How to convert a Binary String to UTF-8 String in

2019-06-10 09:53发布

问题:

i am doing a project which requires me to convert UTF-8 string stored in a windows text file into a continuous binary string and store it in a windows text file. and then read this binary string and convert it back to the original UTF-8 String and store it in a text file. i converted the UTF-8 string to Binarystring but have no idea how to reverse the process.

here's my program to convert UTF-8 String to Binary strings.

package filetobits;

import java.io.FileNotFoundException;
import java.io.FileReader;
import java.io.FileWriter;
import java.io.IOException;

public class FileToBits {

    public static void main(String[] args) throws IOException, FileNotFoundException {

        FileReader inputStream = new FileReader("C:\\FileTesting\\UTF8.txt");
        FileWriter outputStream = new FileWriter("C:\\FileTesting\\BinaryStrings.txt");

        int c;

        while ((c = inputStream.read()) != -1) {

            outputStream.write(Integer.toBinaryString(c));
            outputStream.write(System.lineSeparator());
        }
        inputStream.close();
        outputStream.close();
    }
}

here's my input(16 characters):

¼¹¨'I.p

here's my output:

1111111111111101 10000 1111111111111101 11111 1111111111111101 100111 1001001 101110 1110000 111100 1111111111111101 1100001 101100 101001 1111111111111101 1111111111111101

i need help converting these binary strings back to a single UTF-8 String and store it in a text file.

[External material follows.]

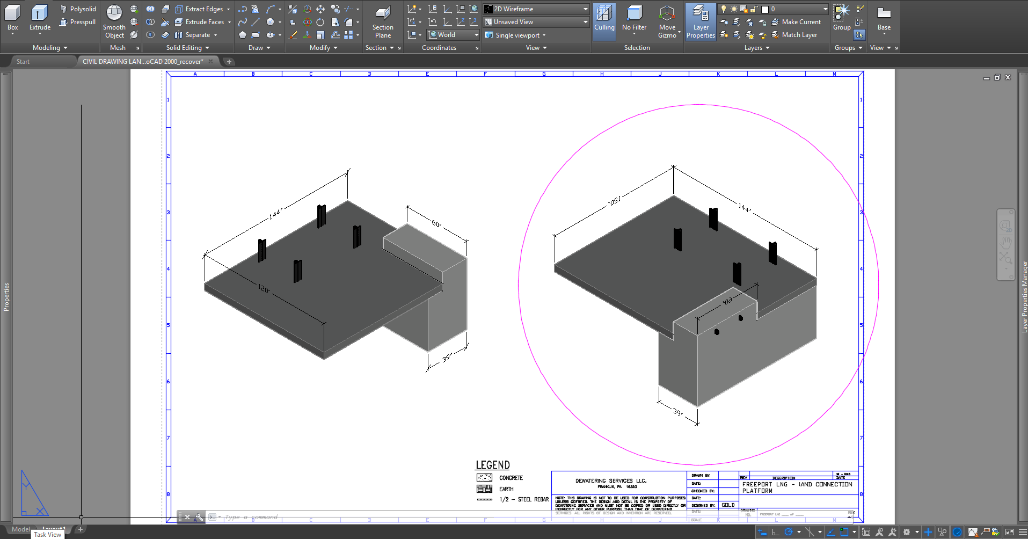Switch to the Start tab
The height and width of the screenshot is (539, 1028).
pyautogui.click(x=23, y=61)
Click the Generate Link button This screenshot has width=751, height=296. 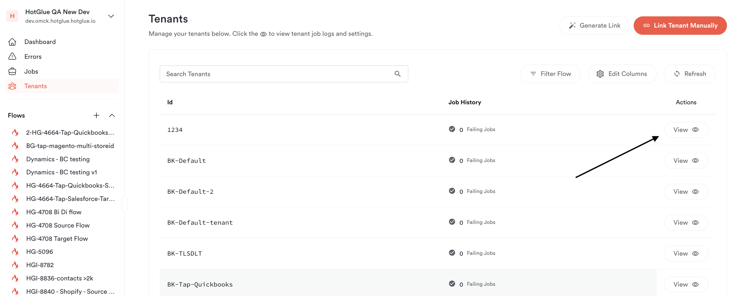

i achieved what i want with the following code:

    String str = "";
    FileReader inputStream = new FileReader("C:\\FileTesting\\Encrypted.txt");
    FileWriter outputStream = new FileWriter("C:\\FileTesting\\EncryptedBin.txt");
int c;
while ((c  = inputStream.read()) != -1) {
String s = String.format("%16s", Integer.toBinaryString(c)).replace(' ', '0');
for (int i = 0; i < s.length() / 16; i++) {
int a = Integer.parseInt(s.substring(16 * i, (i + 1) * 16), 2);
str += (char) (a);
    }
   }

But the problem is i cant add extra 0's to make every binary string to a length of 16, because i need to store this data in a image(for my image steganography project). so the shorter the binary string the better.

i need to get the same output produced by the above code but without converting every binary string to a length of 16.

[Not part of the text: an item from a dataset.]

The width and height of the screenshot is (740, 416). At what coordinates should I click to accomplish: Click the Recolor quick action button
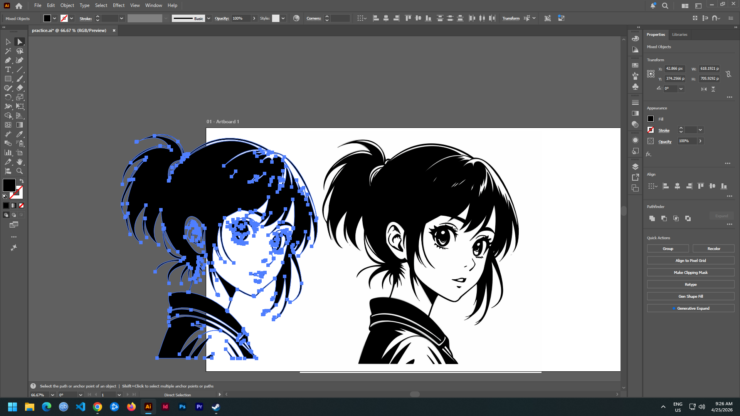pyautogui.click(x=713, y=249)
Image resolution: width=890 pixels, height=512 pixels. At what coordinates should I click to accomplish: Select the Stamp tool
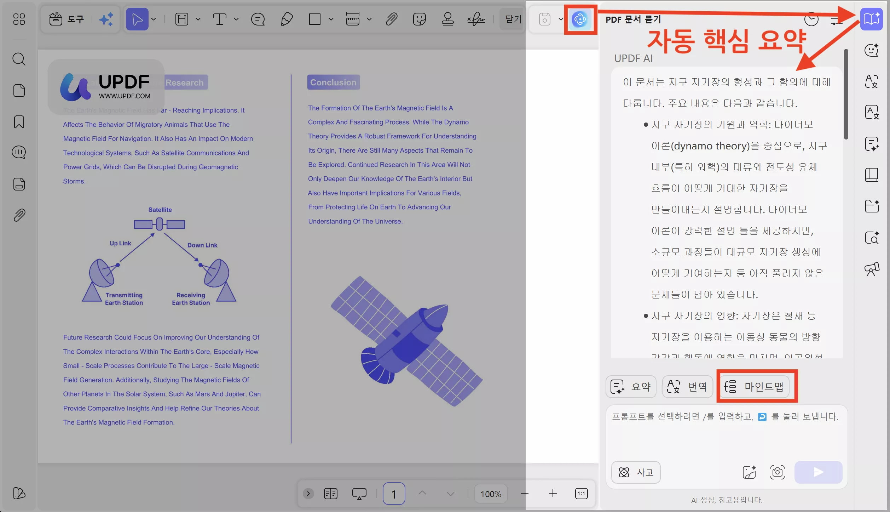click(x=447, y=19)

PS: i am kinda lost when it comes to character encodings. is storing UTF-8 characters in a windows txt file convert them to ANSI or something?

回答1:

a byte has 8 bits. in a first step, ignore the UTF-8 issue, just fill a byte[] with the data from your binary string.

When you have a byte[] data, you can use new String(d) to create an UTF-8 String (Java Strings are UTF-8 be default).